Apesar da glória desportiva, a verdade é que Court parece nunca ter conseguido os aplausos de uma Billie Jean King, de uma Martina Navratilova ou mesmo de uma Serena Williams. A veterana raramente dá entrevistas, mas nesta desabafa: “Estive em Wimbledon este ano e ninguém falou comigo sequer. Pensei, ‘Ah, que interessante’”.

A veterania não impede a antiga atleta de se manter ativa. Conhecida pela sua ligação – por vezes extrema – à religião, Court é, desde 1995, pastora numa igreja em Perth. Enquanto preparava o serviço de domingo, confessou ao jornal britânico que percebe o que está a acontecer ao seu nome no ténis.

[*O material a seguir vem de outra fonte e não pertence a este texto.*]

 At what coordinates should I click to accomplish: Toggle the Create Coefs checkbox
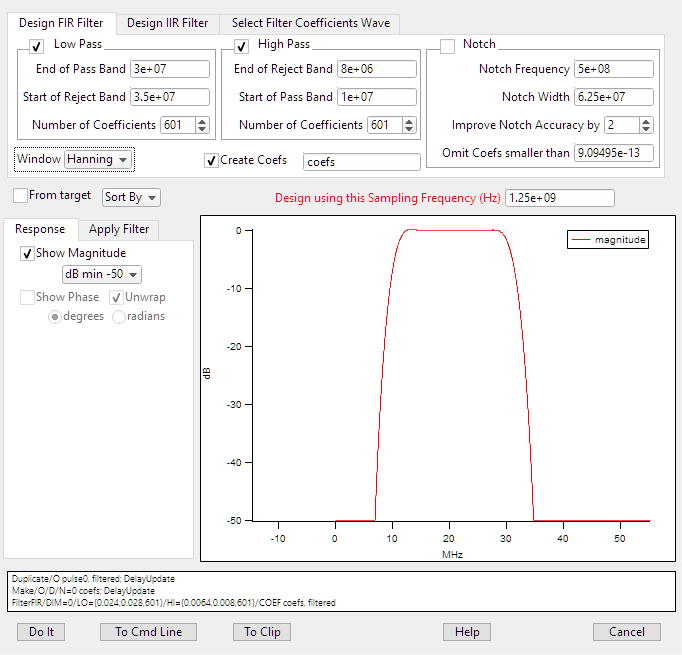[x=211, y=160]
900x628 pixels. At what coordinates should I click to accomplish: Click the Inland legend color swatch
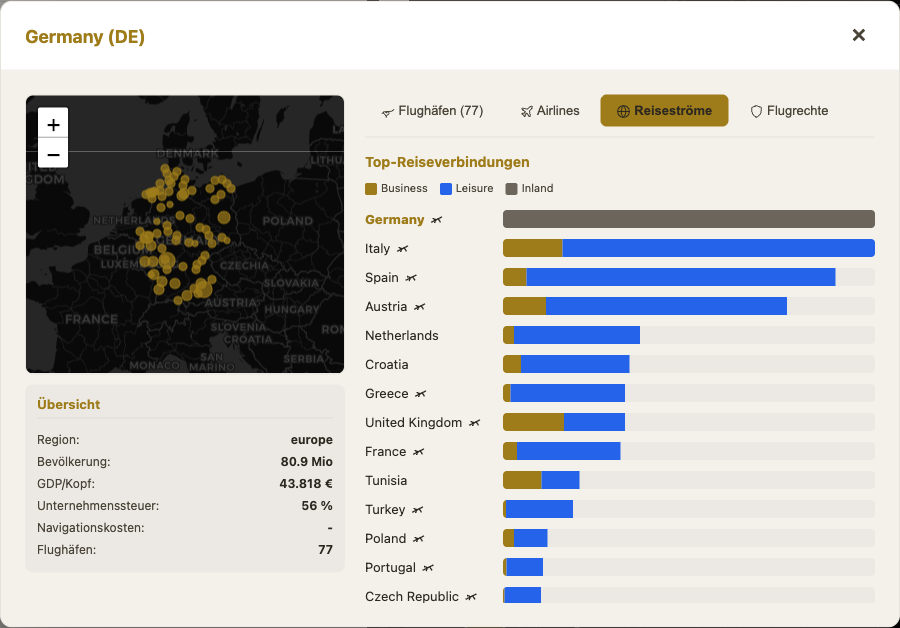click(511, 189)
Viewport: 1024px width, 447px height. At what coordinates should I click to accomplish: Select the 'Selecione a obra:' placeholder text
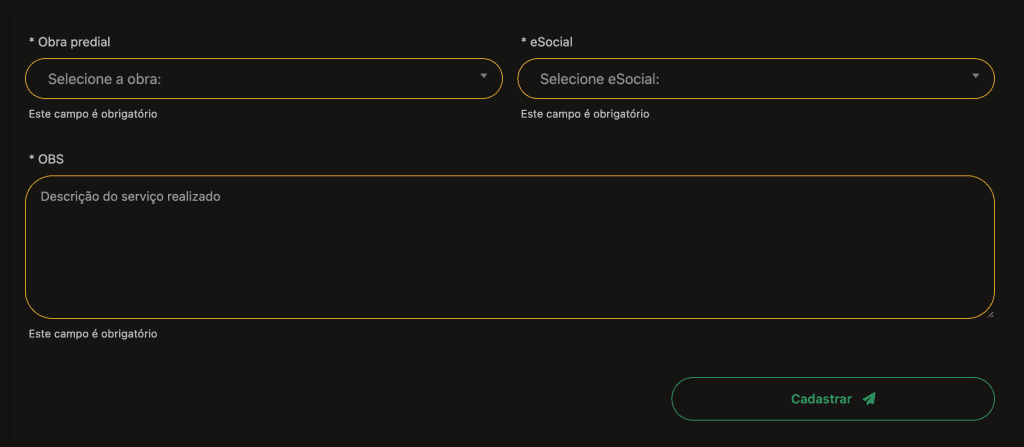(105, 79)
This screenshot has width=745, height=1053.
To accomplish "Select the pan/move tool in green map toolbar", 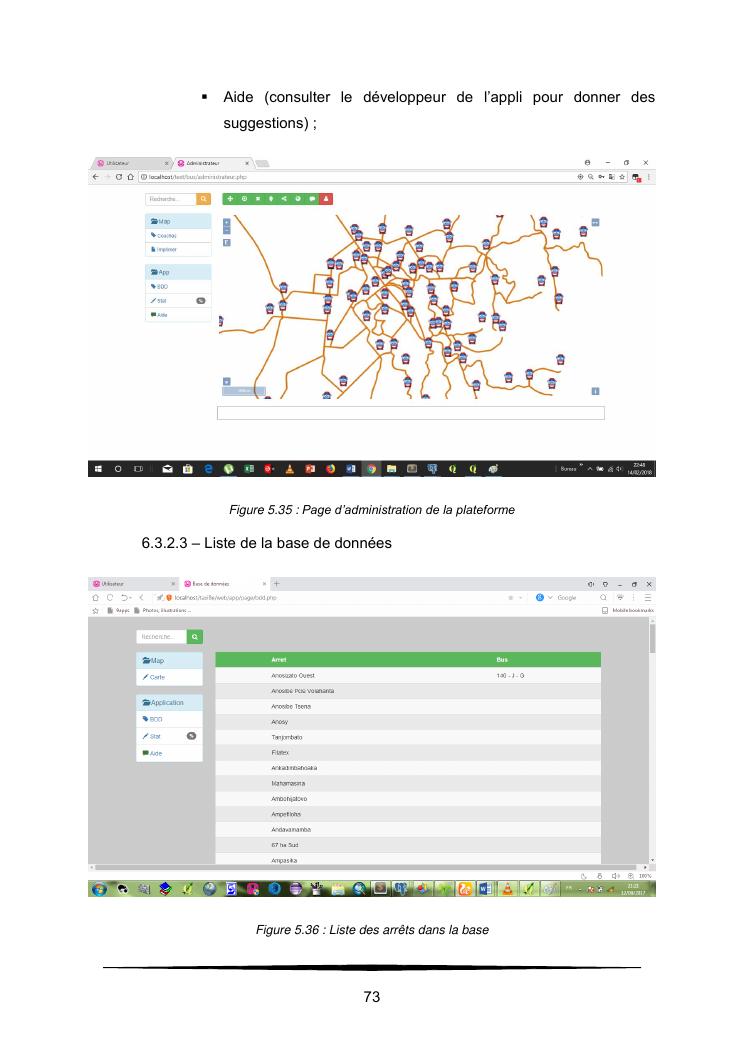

“É muito triste, porque grande parte da imprensa e da televisão atuais (…) não querem mencionar o meu nome. Apenas quando tem de ser, porque eu ainda tenho muitos recordes. Em 2020, era suposto eu ir a Wimbledon para o 50º aniversário do meu Grand Slam. Mas veio a covid, por isso a homenagem nunca aconteceu”, diz a octogenária, que lamenta a ausência de convites de Roland Garros e do US Open. “No meu país deram-me títulos, mas eles preferem não mencionar o meu nome”, diz.

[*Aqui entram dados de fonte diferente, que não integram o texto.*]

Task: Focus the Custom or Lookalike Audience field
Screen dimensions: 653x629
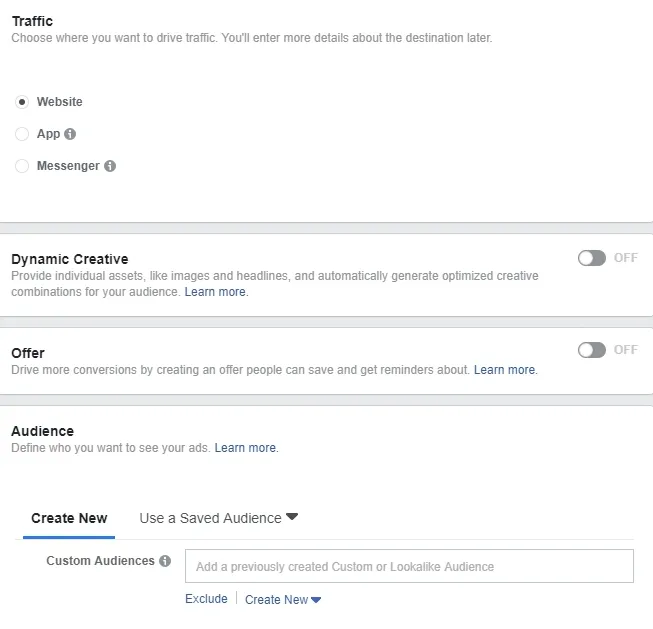Action: click(409, 566)
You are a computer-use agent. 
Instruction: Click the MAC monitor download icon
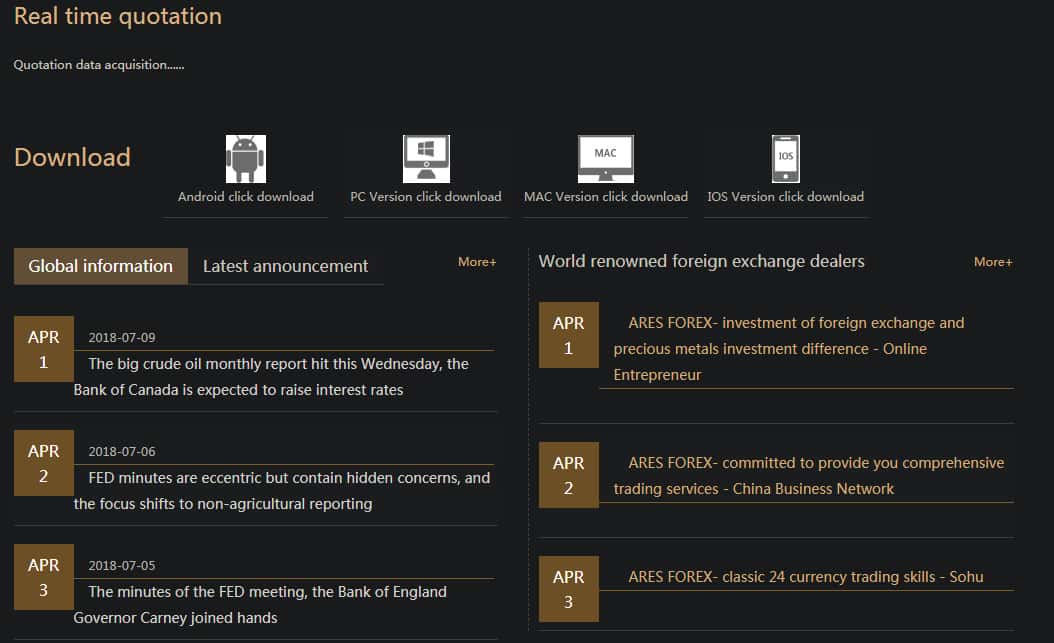[x=606, y=159]

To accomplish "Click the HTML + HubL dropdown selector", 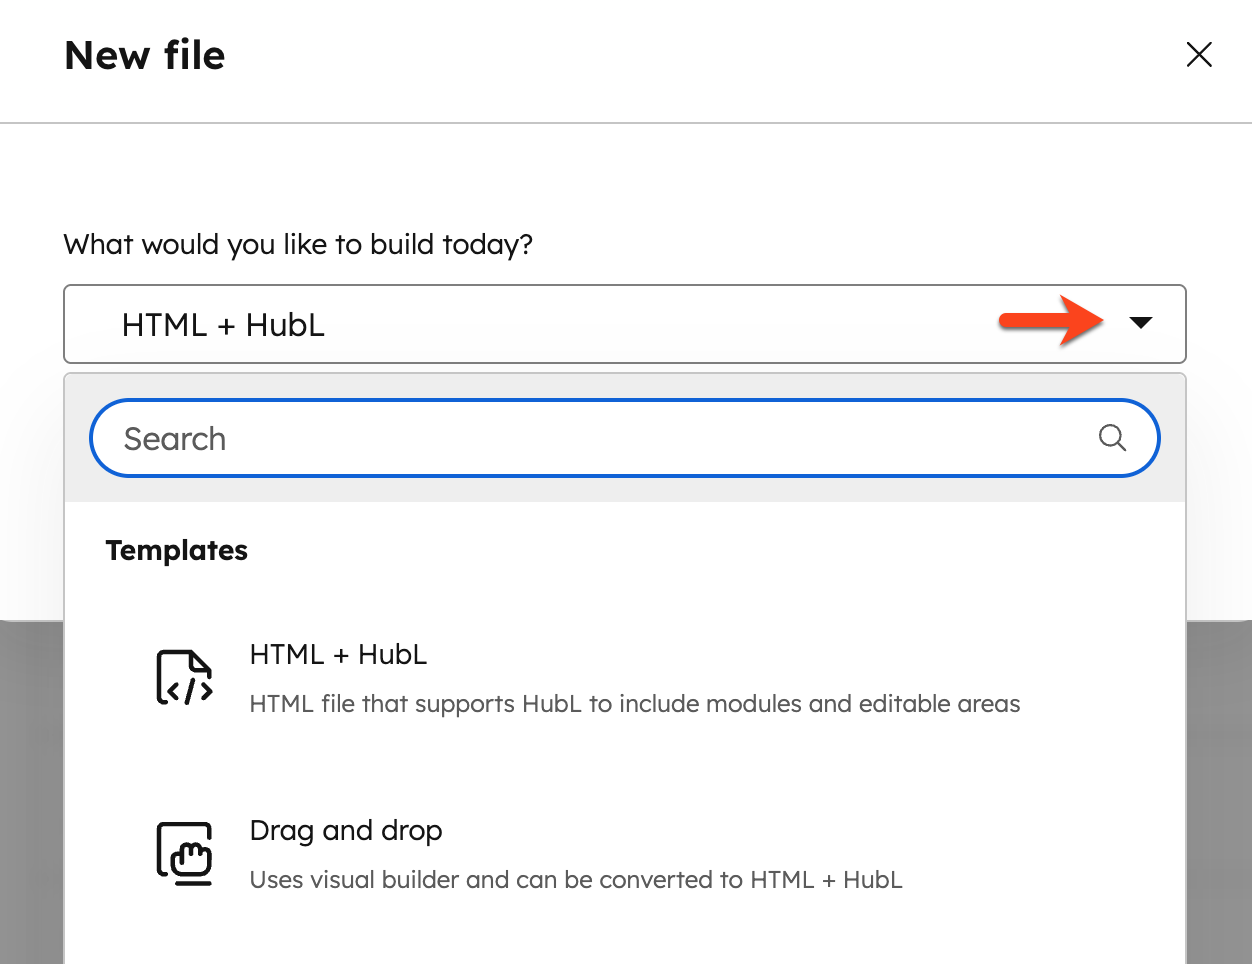I will [x=625, y=323].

“Penso que muito disto tem a ver com o facto de eu ser pastora e fazer questão de divulgar as minhas crenças. Sofri muito bullying”, admite Court, cujas convicções lhe têm garantido muitos inimigos. “Tornei-me cristã quando era número um do mundo”, afirma, com orgulho. O discurso torna-se então mais revelador: “Ainda se sofre muito bullying às mãos dos grupos LGBT. Mesmo quando estou a ajudar os pobres, algumas empresas não são autorizadas a doar à minha igreja por causa do meu nome”. Em 2012, a cristã pentecostal opôs-se publicamente ao casamento entre pessoas do mesmo sexo na Austrália. Em 2017, declarou que iria boicotar a companhia aérea Qantas pelo seu apoio à causa LGBTQI+.

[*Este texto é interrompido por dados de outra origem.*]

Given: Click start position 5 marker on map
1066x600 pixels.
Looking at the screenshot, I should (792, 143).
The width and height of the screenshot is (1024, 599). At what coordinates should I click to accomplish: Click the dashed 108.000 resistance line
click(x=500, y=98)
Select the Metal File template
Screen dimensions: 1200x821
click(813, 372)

É conhecida a pretensão de ativistas LGBT para que a arena Margaret Court, do Melbourne Park, mude de nome. O motivo será, segundo os grupos de protesto, o “constante ataque” da ex-tenista à comunidade. “Bom, eles têm tudo o que querem no casamento e no resto. Por isso, eu penso: ‘Porque é que, quando deviam estar felizes com o que têm, continuam a atacar as pessoas com crenças diferentes?’”, diz a vencedora de 1180 das 1287 partidas de ténis que disputou.

Voltando ao desporto, Court não se perde nos números: “A Serena jogou mais sete anos do que eu. Eu terminei a carreira no início dos 30. As pessoas esquecem-se de que eu parei durante dois anos. Primeiro, retirei-me, como a Ash Barty, quando tinha 25 anos, pensando que não voltaria ao ténis. Casei-me, tive um bebé, mas acabei por vir a ter um dos meus melhores anos, ganhando 24 de 25 torneios”.

Diz o “Telegraph” que é notória a dificuldade da australiana em admitir que Williams é uma grande campeã. Se Court ficou marcada negativamente pelos comentários homofóbicos, Serena ficará associada à forma rude como se dirigia aos árbitros – como o português Carlos Ramos, a quem chamou “ladrão” na final de 2018 – ou aos apanha-bolas, por exemplo. Alegadamente, em 2009, a norte-americana terá dito a uma das responsáveis por fornecer bolas às jogadoras que ela devia “pegar na m---- da bola e enfiá-la pela garganta abaixo”.

Torcendo o nariz à postura de Williams no presumível jogo de despedida, em que não deu grande importância à adversária, Court considera: “Fomos ensinadas a ser modelos para os mais novos, na forma como nos comportávamos. Fomos ensinadas a honrar as nossas adversárias. Aprendias com as tuas derrotas. Respeitávamo-nos”.

Falando de respeito, a muito admirada Billie Jean King é uma das vozes que mais critica as posições da australiana sobre homossexualidade. Em 2020, os comentários negativos de Court sobre crianças e mulheres transgénero fizeram com que Martina Navratilova reagisse, chamando-lhe “patética” e dizendo que a antiga campeã estava a “esconder-se atrás da Bíblia”.

Algumas figuras do ténis atual lamentam que se misturem os feitos de Court no desporto e as suas visões pouco consonantes com o século XXI. O compatriota Nick Kyrgios, também ele controverso por outros motivos, disse ao “Washington Post”, em 2020, que Court devia ser admirada pelo ténis que jogou, fazendo questão de acrescentar: “Obviamente, concordo com o casamento entre pessoas do mesmo sexo”. Billie Jean King não teve dúvidas em considerar Serena “a maior de sempre”. Court responde que “é muito mais fácil” jogar ténis hoje em dia.